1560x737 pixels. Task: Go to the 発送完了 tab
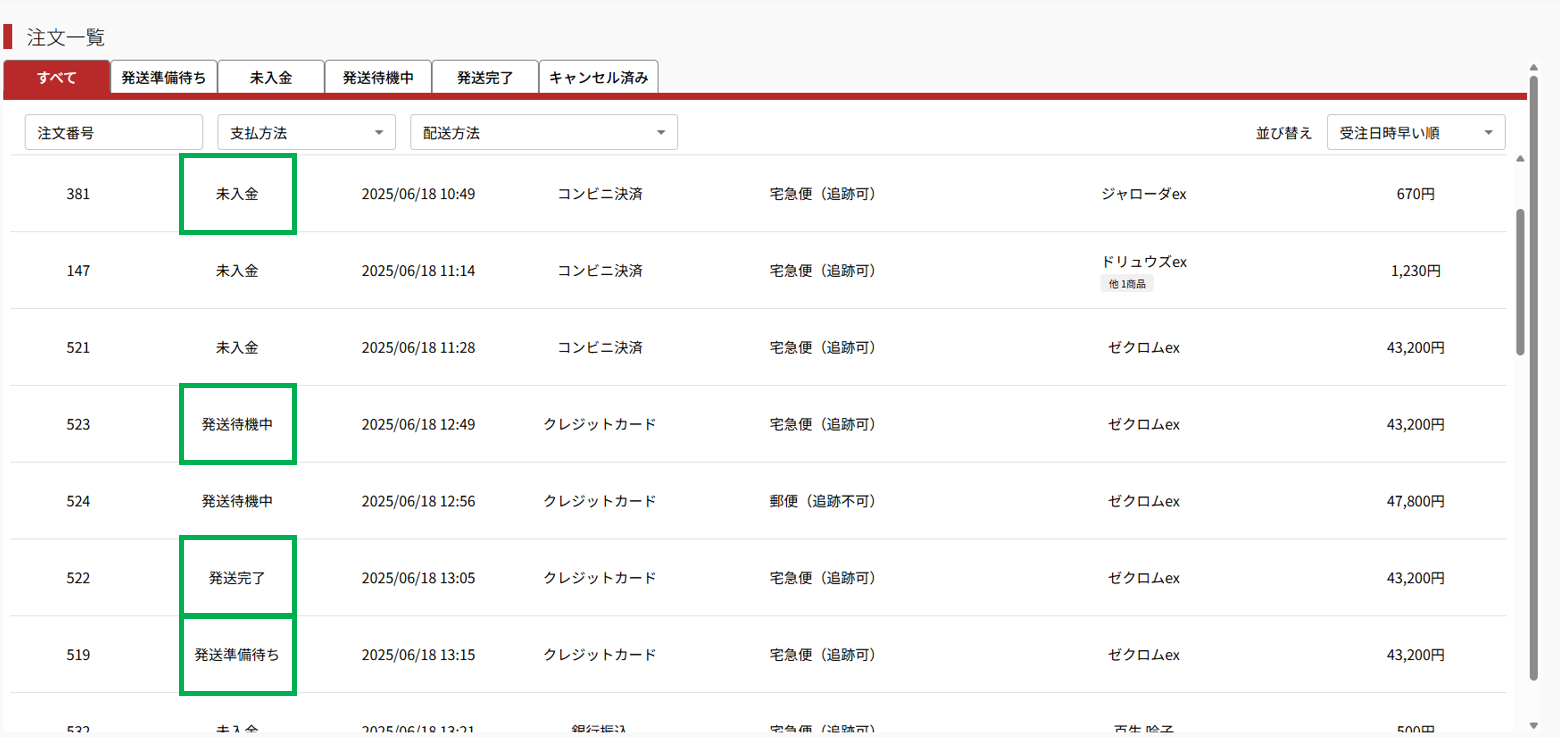[485, 77]
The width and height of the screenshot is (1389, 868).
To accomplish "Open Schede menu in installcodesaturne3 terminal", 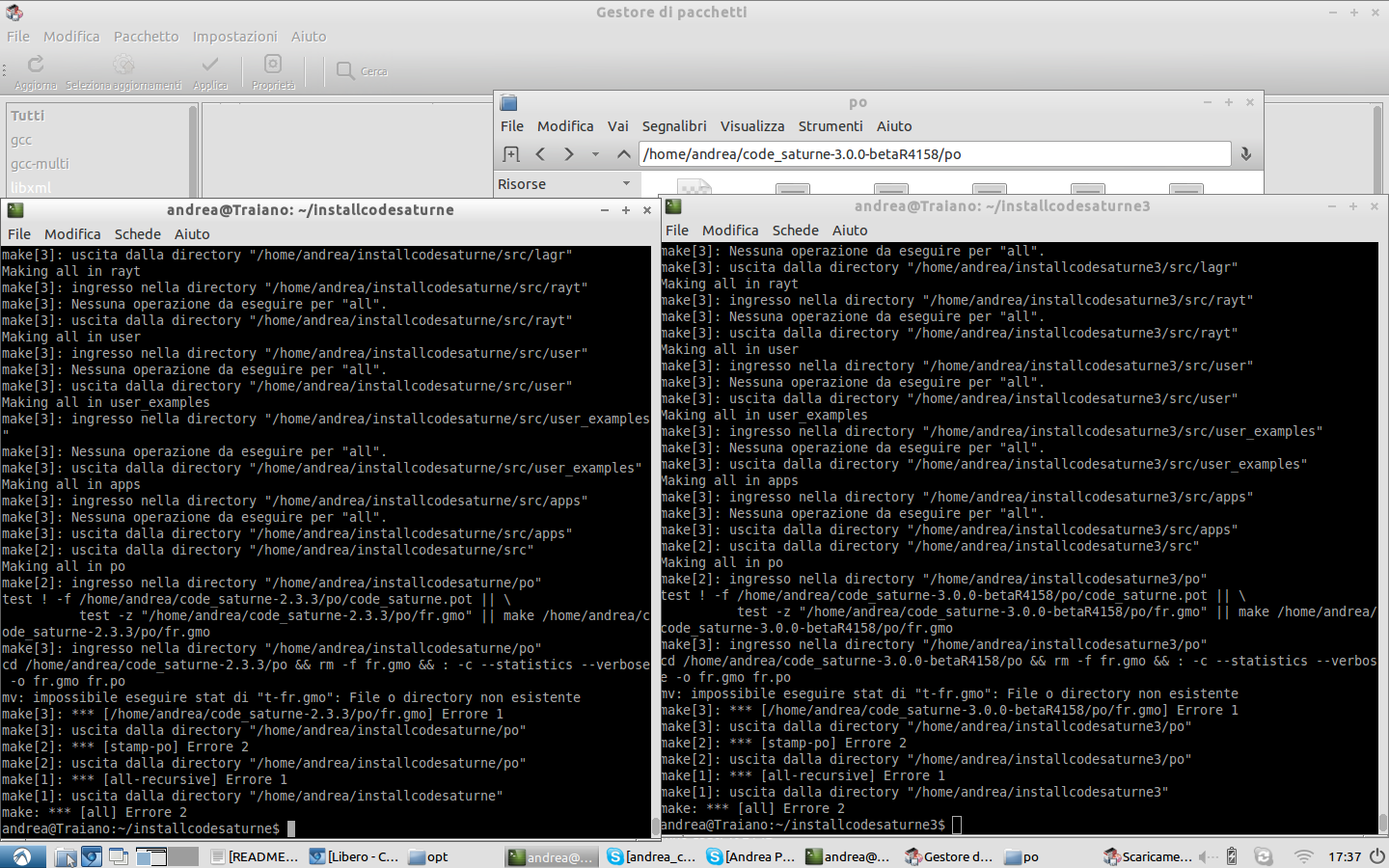I will click(795, 231).
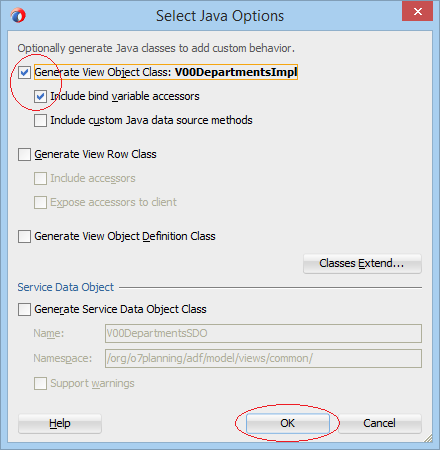
Task: Click the Name field containing V00DepartmentsSDO
Action: [263, 333]
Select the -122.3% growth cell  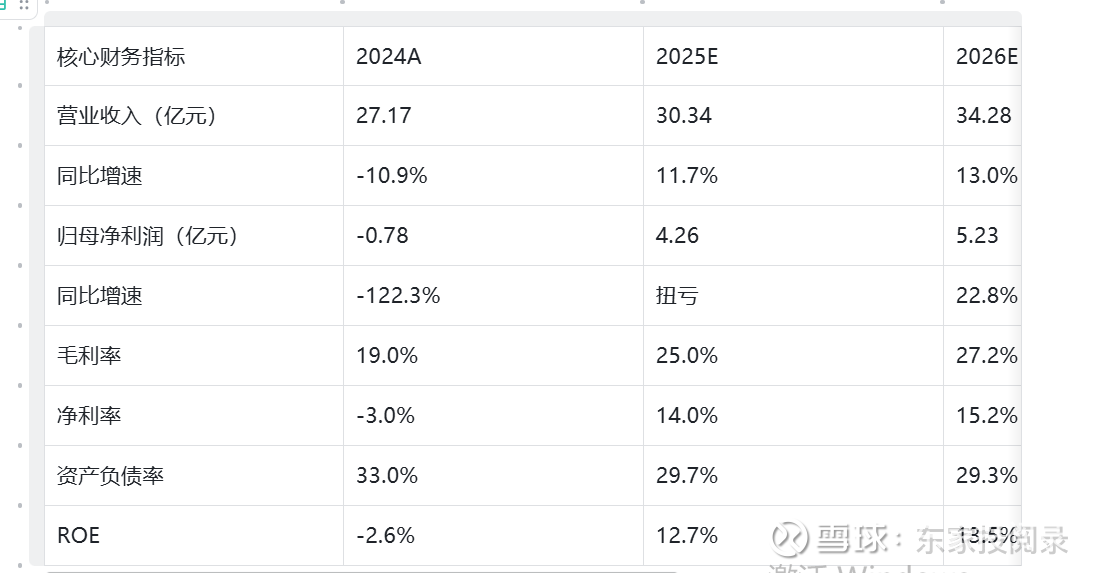[493, 296]
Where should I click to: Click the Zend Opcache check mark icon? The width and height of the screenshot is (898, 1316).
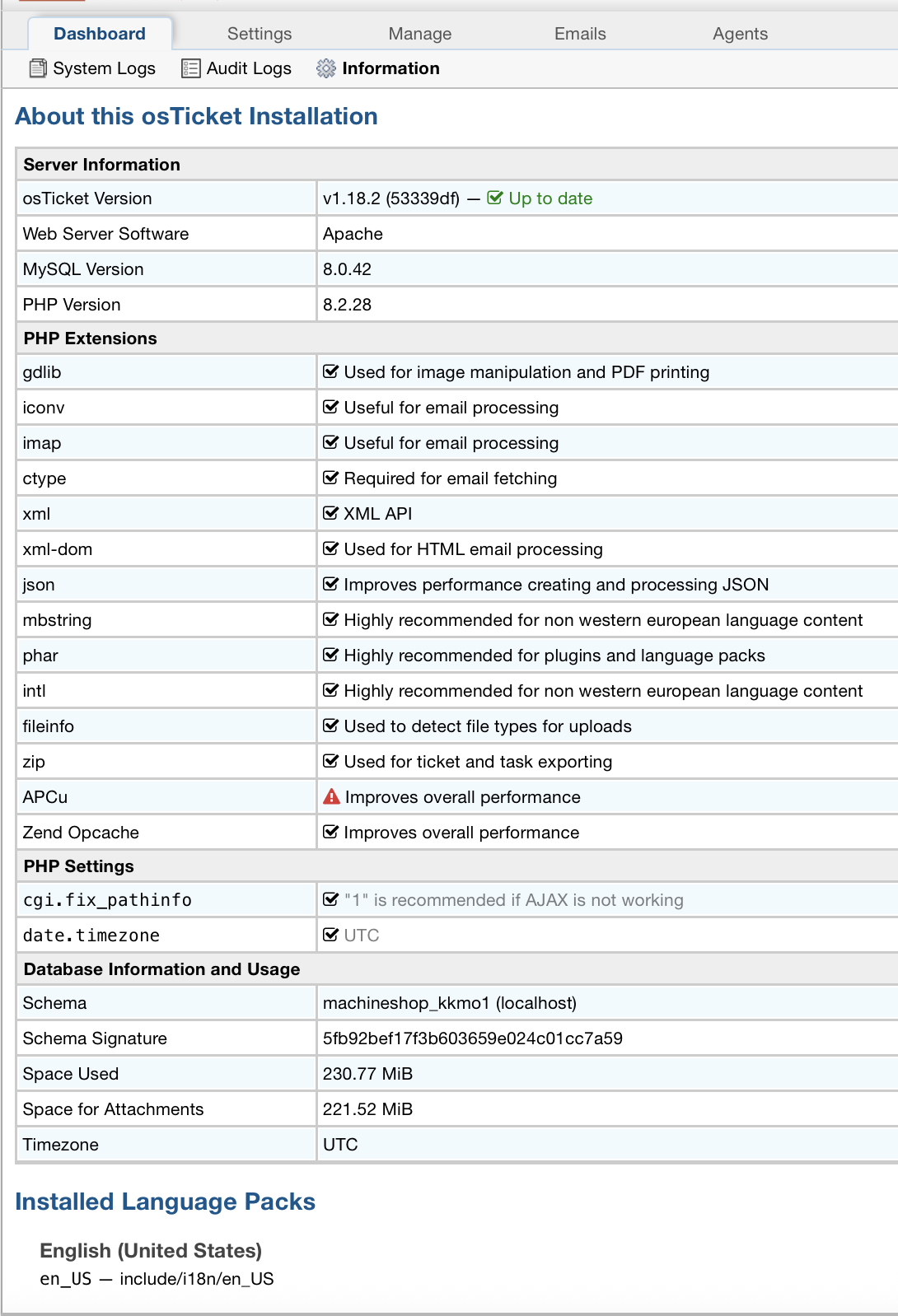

Exercise prompt
Count the lines in the entries above that contain the word "Task". Reply with the number alone.

Output below
2